- WHAT YOU NEED TO DO:
Below is a set of records, and all of them should be retyped exactly, minus the pictures.

- RECORDED DATA:
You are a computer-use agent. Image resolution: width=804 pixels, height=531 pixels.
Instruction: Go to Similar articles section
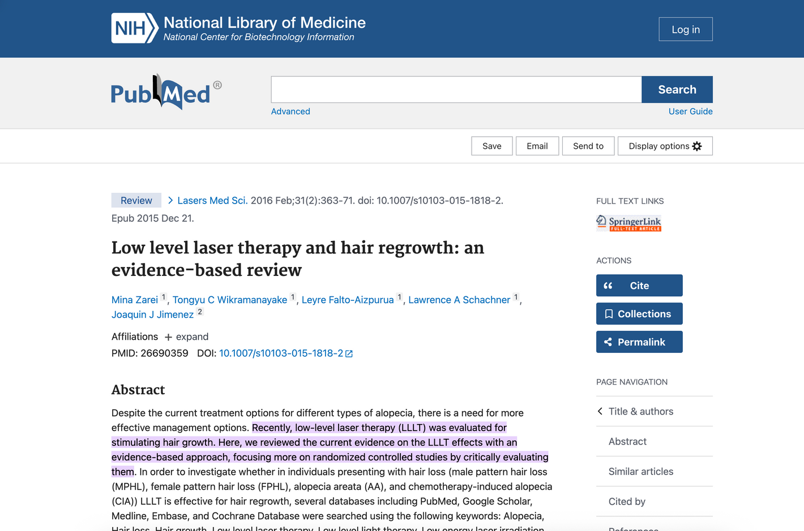640,472
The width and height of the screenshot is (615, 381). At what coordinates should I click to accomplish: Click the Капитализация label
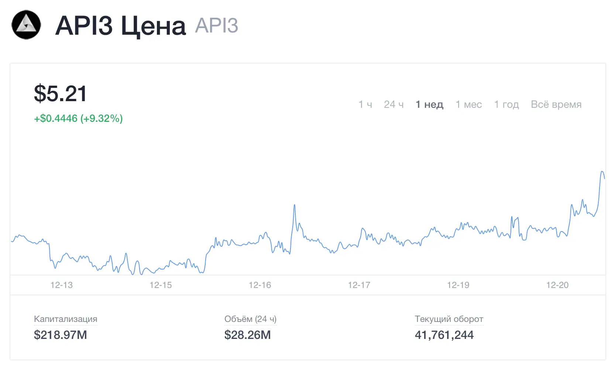pyautogui.click(x=66, y=319)
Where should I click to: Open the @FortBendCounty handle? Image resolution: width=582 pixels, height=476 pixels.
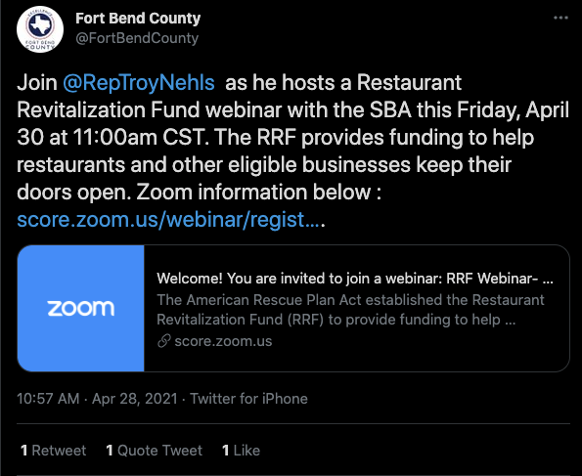click(137, 38)
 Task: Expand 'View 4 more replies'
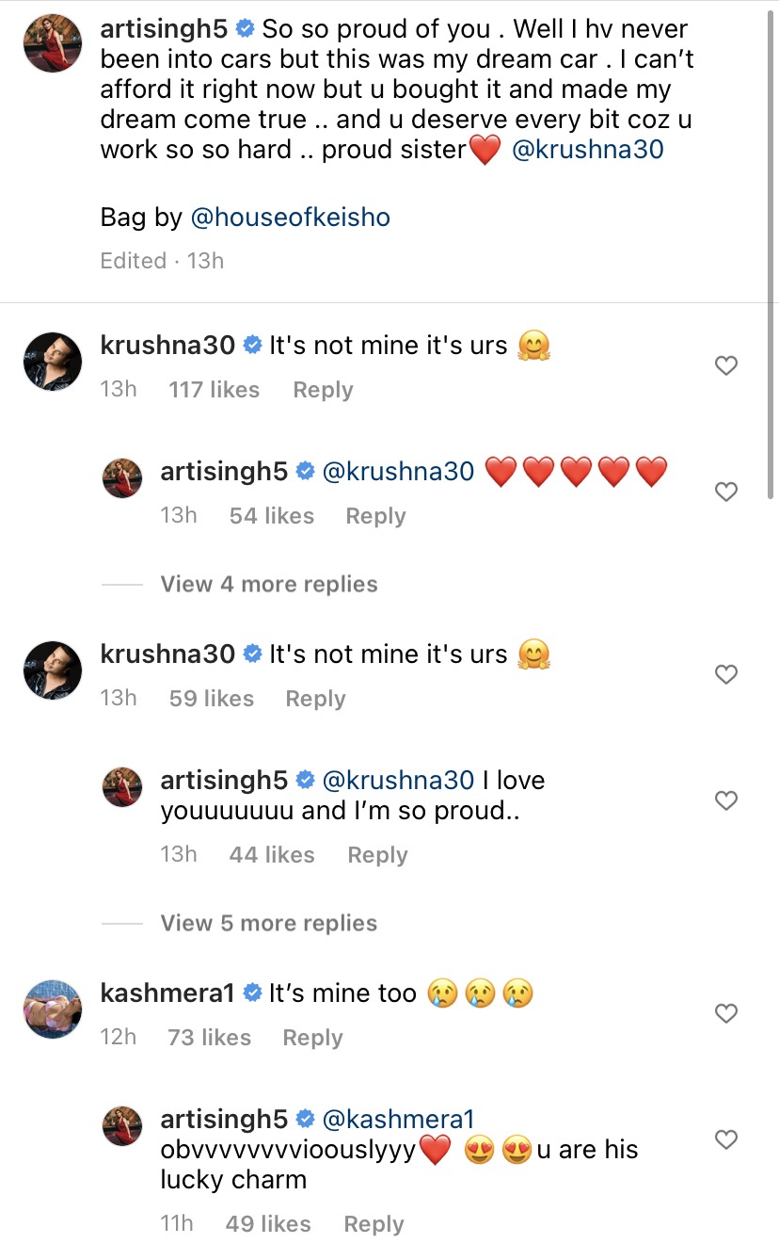[x=267, y=584]
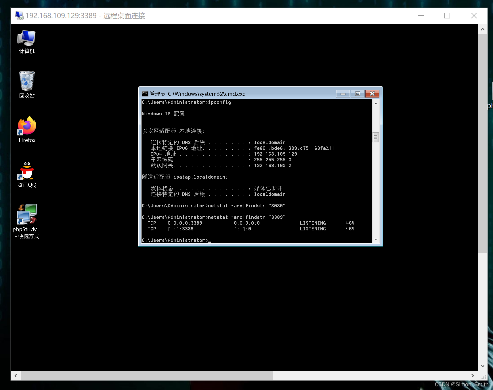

- TASK ANSWER:
You are a computer-use agent. Image resolution: width=804 pixels, height=531 pixels.
Instruction: Go to Similar articles section
640,472
The width and height of the screenshot is (615, 381). At what coordinates should I click to accomplish: Click the Капитализация label
pyautogui.click(x=66, y=319)
Where should I click to: Open the @FortBendCounty handle? Image resolution: width=582 pixels, height=476 pixels.
click(137, 38)
 Task: Expand 'View 4 more replies'
[x=267, y=584]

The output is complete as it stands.